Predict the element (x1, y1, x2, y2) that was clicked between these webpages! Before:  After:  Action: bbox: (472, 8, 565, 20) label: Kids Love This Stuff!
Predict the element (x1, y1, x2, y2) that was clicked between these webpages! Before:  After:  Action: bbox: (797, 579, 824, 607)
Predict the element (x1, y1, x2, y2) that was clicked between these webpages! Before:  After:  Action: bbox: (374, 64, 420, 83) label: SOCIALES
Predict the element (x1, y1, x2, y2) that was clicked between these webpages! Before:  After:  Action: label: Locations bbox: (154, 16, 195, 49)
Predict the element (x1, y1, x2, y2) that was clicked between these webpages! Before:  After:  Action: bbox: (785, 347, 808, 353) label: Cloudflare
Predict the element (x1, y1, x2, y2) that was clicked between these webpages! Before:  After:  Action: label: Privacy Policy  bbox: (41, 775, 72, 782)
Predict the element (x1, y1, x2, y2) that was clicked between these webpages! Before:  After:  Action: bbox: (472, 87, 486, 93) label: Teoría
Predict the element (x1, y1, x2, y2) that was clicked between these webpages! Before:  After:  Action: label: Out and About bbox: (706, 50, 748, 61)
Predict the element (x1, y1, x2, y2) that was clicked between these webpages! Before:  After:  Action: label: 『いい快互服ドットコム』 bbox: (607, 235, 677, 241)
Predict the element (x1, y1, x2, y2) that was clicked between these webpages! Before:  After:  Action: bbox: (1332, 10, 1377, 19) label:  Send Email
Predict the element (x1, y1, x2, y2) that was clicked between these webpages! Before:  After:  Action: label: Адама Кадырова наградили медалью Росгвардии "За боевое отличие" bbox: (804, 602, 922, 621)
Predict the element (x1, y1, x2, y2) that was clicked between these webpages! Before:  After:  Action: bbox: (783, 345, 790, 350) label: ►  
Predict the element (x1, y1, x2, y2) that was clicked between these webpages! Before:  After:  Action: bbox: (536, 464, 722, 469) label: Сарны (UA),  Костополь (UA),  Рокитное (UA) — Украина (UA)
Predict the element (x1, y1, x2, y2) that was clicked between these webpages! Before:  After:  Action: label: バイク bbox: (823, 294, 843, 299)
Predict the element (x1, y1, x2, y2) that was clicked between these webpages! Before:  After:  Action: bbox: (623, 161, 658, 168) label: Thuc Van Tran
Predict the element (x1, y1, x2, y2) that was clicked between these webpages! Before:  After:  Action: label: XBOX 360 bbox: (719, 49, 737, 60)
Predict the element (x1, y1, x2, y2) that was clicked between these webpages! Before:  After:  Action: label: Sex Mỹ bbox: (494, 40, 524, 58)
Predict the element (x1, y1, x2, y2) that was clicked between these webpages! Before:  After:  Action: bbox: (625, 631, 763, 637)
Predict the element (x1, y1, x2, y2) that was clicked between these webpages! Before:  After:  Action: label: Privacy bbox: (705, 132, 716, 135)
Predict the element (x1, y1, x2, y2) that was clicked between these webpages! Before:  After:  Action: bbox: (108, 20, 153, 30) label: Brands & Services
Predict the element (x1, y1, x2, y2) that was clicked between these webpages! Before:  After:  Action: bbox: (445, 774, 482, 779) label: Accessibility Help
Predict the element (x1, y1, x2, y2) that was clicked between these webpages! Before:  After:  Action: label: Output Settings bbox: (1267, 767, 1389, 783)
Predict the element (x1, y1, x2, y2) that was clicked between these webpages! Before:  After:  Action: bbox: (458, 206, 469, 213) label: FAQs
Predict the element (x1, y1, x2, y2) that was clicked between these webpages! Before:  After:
● ● ● ● ●
YOUR INSTRUCTIONS → Rewrite every row above, changing "clicked" to "selected" and leaving everything else as it is.

SOLUTION FOR THIS TASK →
Predict the element (x1, y1, x2, y2) that was selected between these webpages! Before:  After:  Action: bbox: (472, 8, 565, 20) label: Kids Love This Stuff!
Predict the element (x1, y1, x2, y2) that was selected between these webpages! Before:  After:  Action: bbox: (797, 579, 824, 607)
Predict the element (x1, y1, x2, y2) that was selected between these webpages! Before:  After:  Action: bbox: (374, 64, 420, 83) label: SOCIALES
Predict the element (x1, y1, x2, y2) that was selected between these webpages! Before:  After:  Action: label: Locations bbox: (154, 16, 195, 49)
Predict the element (x1, y1, x2, y2) that was selected between these webpages! Before:  After:  Action: bbox: (785, 347, 808, 353) label: Cloudflare
Predict the element (x1, y1, x2, y2) that was selected between these webpages! Before:  After:  Action: label: Privacy Policy  bbox: (41, 775, 72, 782)
Predict the element (x1, y1, x2, y2) that was selected between these webpages! Before:  After:  Action: bbox: (472, 87, 486, 93) label: Teoría
Predict the element (x1, y1, x2, y2) that was selected between these webpages! Before:  After:  Action: label: Out and About bbox: (706, 50, 748, 61)
Predict the element (x1, y1, x2, y2) that was selected between these webpages! Before:  After:  Action: label: 『いい快互服ドットコム』 bbox: (607, 235, 677, 241)
Predict the element (x1, y1, x2, y2) that was selected between these webpages! Before:  After:  Action: bbox: (1332, 10, 1377, 19) label:  Send Email
Predict the element (x1, y1, x2, y2) that was selected between these webpages! Before:  After:  Action: label: Адама Кадырова наградили медалью Росгвардии "За боевое отличие" bbox: (804, 602, 922, 621)
Predict the element (x1, y1, x2, y2) that was selected between these webpages! Before:  After:  Action: bbox: (783, 345, 790, 350) label: ►  
Predict the element (x1, y1, x2, y2) that was selected between these webpages! Before:  After:  Action: bbox: (536, 464, 722, 469) label: Сарны (UA),  Костополь (UA),  Рокитное (UA) — Украина (UA)
Predict the element (x1, y1, x2, y2) that was selected between these webpages! Before:  After:  Action: label: バイク bbox: (823, 294, 843, 299)
Predict the element (x1, y1, x2, y2) that was selected between these webpages! Before:  After:  Action: bbox: (623, 161, 658, 168) label: Thuc Van Tran
Predict the element (x1, y1, x2, y2) that was selected between these webpages! Before:  After:  Action: label: XBOX 360 bbox: (719, 49, 737, 60)
Predict the element (x1, y1, x2, y2) that was selected between these webpages! Before:  After:  Action: label: Sex Mỹ bbox: (494, 40, 524, 58)
Predict the element (x1, y1, x2, y2) that was selected between these webpages! Before:  After:  Action: bbox: (625, 631, 763, 637)
Predict the element (x1, y1, x2, y2) that was selected between these webpages! Before:  After:  Action: label: Privacy bbox: (705, 132, 716, 135)
Predict the element (x1, y1, x2, y2) that was selected between these webpages! Before:  After:  Action: bbox: (108, 20, 153, 30) label: Brands & Services
Predict the element (x1, y1, x2, y2) that was selected between these webpages! Before:  After:  Action: bbox: (445, 774, 482, 779) label: Accessibility Help
Predict the element (x1, y1, x2, y2) that was selected between these webpages! Before:  After:  Action: label: Output Settings bbox: (1267, 767, 1389, 783)
Predict the element (x1, y1, x2, y2) that was selected between these webpages! Before:  After:  Action: bbox: (458, 206, 469, 213) label: FAQs
Predict the element (x1, y1, x2, y2) that was selected between these webpages! Before:  After:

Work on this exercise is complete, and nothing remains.